The dunyah is a state of being wherein we are immersed into a state of partial reality. Our perceptions of reality are limited and distorted by the archetypes of our minds and personalities. Jenna / paradise is a state of being wherein we are immersed in an uncontaminated reality. The veils / barriers between us and Allah no longer dominates our perception of reality. Our own state of being similarly transformed.
I do not believe that any human language has the vocabulary to describe this. Quranic Arabic is the most eloquent linguistic framework to describe this, but its sublimity and multiple levels of contradictory meaning are, more often than not, incomprehensible to human beings. By default, the human mind lacks the capacity of the conceptual framework to encompass this. A good analogy of this is expecting the chimpanzee to understand quantum physics, or a cat to appreciate the full beauty of Beethoven’s 9th symphony.
This is why I avoid giving thought to paradise. Any mental imagery conjured in an effort to extrapolate it can never do proper justice to the reality.
This brings up another question.
Science teaches that energy cannot be created or destroyed, only converted into another form of energy. I do not find this contradicts my own humble understanding of my religion. If human consciousness is an extremely advanced organized and subtle form of energy, this suggests two possibilities that do not necessarily contradict each other.
One is that consciousness and sentience are the product of a process (I do not believe that this process is biological anymore then I believe that a television set is the source of the signals and programs that are sent to it).
The second is that if it is a form of energy that comes from a source, it cannot be destroyed through the process of physical death.

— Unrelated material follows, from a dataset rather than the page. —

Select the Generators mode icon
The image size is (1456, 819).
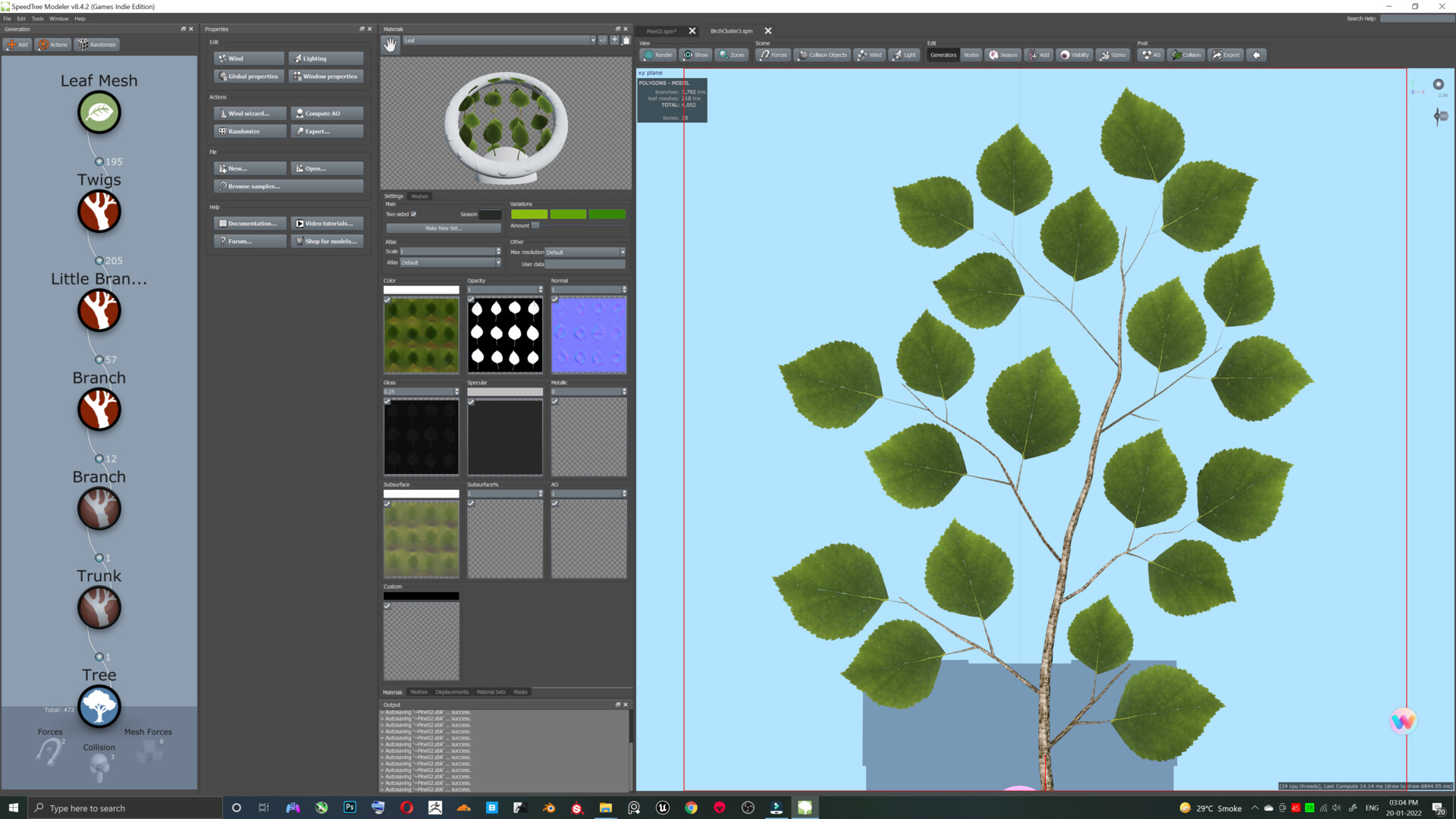[x=943, y=55]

Taking this step further, we could apply the idea of quantum entanglement to the phenomenon of human consciousness. This may not be as far-fetched as it sounds because the kind of energy that consciousness displays in how it manifests and operates may be measurable through the paradigms of Newtonian, relativistic, and quantum physics.
I believe that the scholars and mystics of ancient and modern religions had little or no vocabulary to describe these phenomena except through the language of mysticism and poetic metaphor. This however does not negate the existence of the phenomenon they were attempting to perceive and describe (did the Higgs-Boson particle exist before the boys and girls at CERN discovered it in 2012? Yes).
This is why I refuse to acknowledge the apparent contradiction between religion and science. I believe that the only time they are in conflict is when one or the other is doing something that it shouldn’t be doing (this, almost always because of human hubris and ego).
Which of course brings us to the idea of goodness and decency. Sometimes what people call “karma” is the result of the aforementioned quantum entanglement phenomenon. All events of the universe are intertwined with each other. It is impossible, really, to separate any one event or phenomenon from the rest of the universe. An act of what is called “goodness” is simply a conscious and sentient being harmonizing his or her free will with the rest of the universe. But this can also be seen has an act of love and beauty, which is an important and integral part of reality, indispensable to Islam.
But what do I know? I’m just a musician.